INPUT MATERIAL Block Start
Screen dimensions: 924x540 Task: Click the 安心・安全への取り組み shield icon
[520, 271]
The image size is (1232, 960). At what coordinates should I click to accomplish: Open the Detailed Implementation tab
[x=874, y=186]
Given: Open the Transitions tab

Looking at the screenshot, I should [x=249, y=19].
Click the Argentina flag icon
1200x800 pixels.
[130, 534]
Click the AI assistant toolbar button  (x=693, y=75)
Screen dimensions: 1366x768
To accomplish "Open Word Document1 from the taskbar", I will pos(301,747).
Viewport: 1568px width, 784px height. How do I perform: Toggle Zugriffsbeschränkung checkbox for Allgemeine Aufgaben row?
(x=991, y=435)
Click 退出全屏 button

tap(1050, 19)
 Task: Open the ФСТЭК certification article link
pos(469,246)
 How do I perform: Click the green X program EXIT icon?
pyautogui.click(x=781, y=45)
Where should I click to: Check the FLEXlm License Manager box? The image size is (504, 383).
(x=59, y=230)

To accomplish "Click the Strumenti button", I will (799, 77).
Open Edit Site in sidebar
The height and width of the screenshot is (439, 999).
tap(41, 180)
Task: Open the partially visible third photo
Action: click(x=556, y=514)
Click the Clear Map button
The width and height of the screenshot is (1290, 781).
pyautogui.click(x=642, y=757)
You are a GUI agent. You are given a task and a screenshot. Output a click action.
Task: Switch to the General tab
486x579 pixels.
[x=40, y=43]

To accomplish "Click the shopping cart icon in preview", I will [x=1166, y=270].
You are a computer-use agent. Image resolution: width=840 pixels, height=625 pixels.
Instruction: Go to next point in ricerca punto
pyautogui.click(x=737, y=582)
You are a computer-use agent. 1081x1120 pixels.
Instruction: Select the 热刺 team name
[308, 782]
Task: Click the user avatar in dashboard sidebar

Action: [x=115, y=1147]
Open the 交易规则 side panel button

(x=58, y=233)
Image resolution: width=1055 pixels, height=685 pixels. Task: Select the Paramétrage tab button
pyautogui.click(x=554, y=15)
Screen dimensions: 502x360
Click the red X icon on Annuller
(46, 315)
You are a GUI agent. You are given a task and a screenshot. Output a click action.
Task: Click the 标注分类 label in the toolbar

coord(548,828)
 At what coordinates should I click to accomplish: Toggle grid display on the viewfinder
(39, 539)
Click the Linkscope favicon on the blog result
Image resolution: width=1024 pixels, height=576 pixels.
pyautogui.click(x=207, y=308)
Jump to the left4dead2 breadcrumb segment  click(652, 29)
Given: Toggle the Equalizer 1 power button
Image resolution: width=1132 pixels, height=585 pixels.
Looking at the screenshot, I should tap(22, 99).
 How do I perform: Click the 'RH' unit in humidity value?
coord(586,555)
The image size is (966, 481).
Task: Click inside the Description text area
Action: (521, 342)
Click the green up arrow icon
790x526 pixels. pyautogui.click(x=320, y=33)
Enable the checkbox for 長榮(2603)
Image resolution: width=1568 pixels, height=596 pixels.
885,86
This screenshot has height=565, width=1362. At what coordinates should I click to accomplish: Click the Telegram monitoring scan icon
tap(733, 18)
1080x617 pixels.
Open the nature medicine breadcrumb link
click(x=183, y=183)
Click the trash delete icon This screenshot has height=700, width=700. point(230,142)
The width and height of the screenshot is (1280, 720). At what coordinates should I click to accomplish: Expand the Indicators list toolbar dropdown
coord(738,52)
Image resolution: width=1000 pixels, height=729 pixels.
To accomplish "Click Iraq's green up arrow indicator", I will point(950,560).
INPUT MATERIAL Block End
Repeat every record exactly as written, please.

Screen dimensions: 924x540 Task: Click the 安心・安全への取り組み shield icon
[520, 271]
The image size is (1232, 960). At what coordinates should I click to accomplish: Open the Detailed Implementation tab
[x=874, y=186]
Given: Open the Transitions tab

Looking at the screenshot, I should [x=249, y=19].
Click the Argentina flag icon
1200x800 pixels.
[130, 534]
Click the AI assistant toolbar button  (x=693, y=75)
Screen dimensions: 1366x768
To accomplish "Open Word Document1 from the taskbar", I will pos(301,747).
Viewport: 1568px width, 784px height. How do I perform: Toggle Zugriffsbeschränkung checkbox for Allgemeine Aufgaben row?
(x=991, y=435)
Click 退出全屏 button

tap(1050, 19)
 Task: Open the ФСТЭК certification article link
pos(469,246)
 How do I perform: Click the green X program EXIT icon?
pyautogui.click(x=781, y=45)
Where should I click to: Check the FLEXlm License Manager box? The image size is (504, 383).
(x=59, y=230)

To accomplish "Click the Strumenti button", I will (799, 77).
Open Edit Site in sidebar
The height and width of the screenshot is (439, 999).
tap(41, 180)
Task: Open the partially visible third photo
Action: click(x=556, y=514)
Click the Clear Map button
The width and height of the screenshot is (1290, 781).
pyautogui.click(x=642, y=757)
You are a GUI agent. You are given a task and a screenshot. Output a click action.
Task: Switch to the General tab
486x579 pixels.
[x=40, y=43]

To accomplish "Click the shopping cart icon in preview", I will [x=1166, y=270].
You are a computer-use agent. Image resolution: width=840 pixels, height=625 pixels.
Instruction: Go to next point in ricerca punto
pyautogui.click(x=737, y=582)
You are a computer-use agent. 1081x1120 pixels.
Instruction: Select the 热刺 team name
[308, 782]
Task: Click the user avatar in dashboard sidebar

Action: [x=115, y=1147]
Open the 交易规则 side panel button

(x=58, y=233)
Image resolution: width=1055 pixels, height=685 pixels. Task: Select the Paramétrage tab button
pyautogui.click(x=554, y=15)
Screen dimensions: 502x360
Click the red X icon on Annuller
(46, 315)
You are a GUI agent. You are given a task and a screenshot. Output a click action.
Task: Click the 标注分类 label in the toolbar

coord(548,828)
 At what coordinates should I click to accomplish: Toggle grid display on the viewfinder
(39, 539)
Click the Linkscope favicon on the blog result
Image resolution: width=1024 pixels, height=576 pixels.
pyautogui.click(x=207, y=308)
Jump to the left4dead2 breadcrumb segment  click(652, 29)
Given: Toggle the Equalizer 1 power button
Image resolution: width=1132 pixels, height=585 pixels.
Looking at the screenshot, I should tap(22, 99).
 How do I perform: Click the 'RH' unit in humidity value?
coord(586,555)
The image size is (966, 481).
Task: Click inside the Description text area
Action: (521, 342)
Click the green up arrow icon
790x526 pixels. pyautogui.click(x=320, y=33)
Enable the checkbox for 長榮(2603)
Image resolution: width=1568 pixels, height=596 pixels.
885,86
This screenshot has height=565, width=1362. At what coordinates should I click to accomplish: Click the Telegram monitoring scan icon
tap(733, 18)
1080x617 pixels.
Open the nature medicine breadcrumb link
click(x=183, y=183)
Click the trash delete icon This screenshot has height=700, width=700. point(230,142)
The width and height of the screenshot is (1280, 720). At what coordinates should I click to accomplish: Expand the Indicators list toolbar dropdown
coord(738,52)
Image resolution: width=1000 pixels, height=729 pixels.
To accomplish "Click Iraq's green up arrow indicator", I will point(950,560).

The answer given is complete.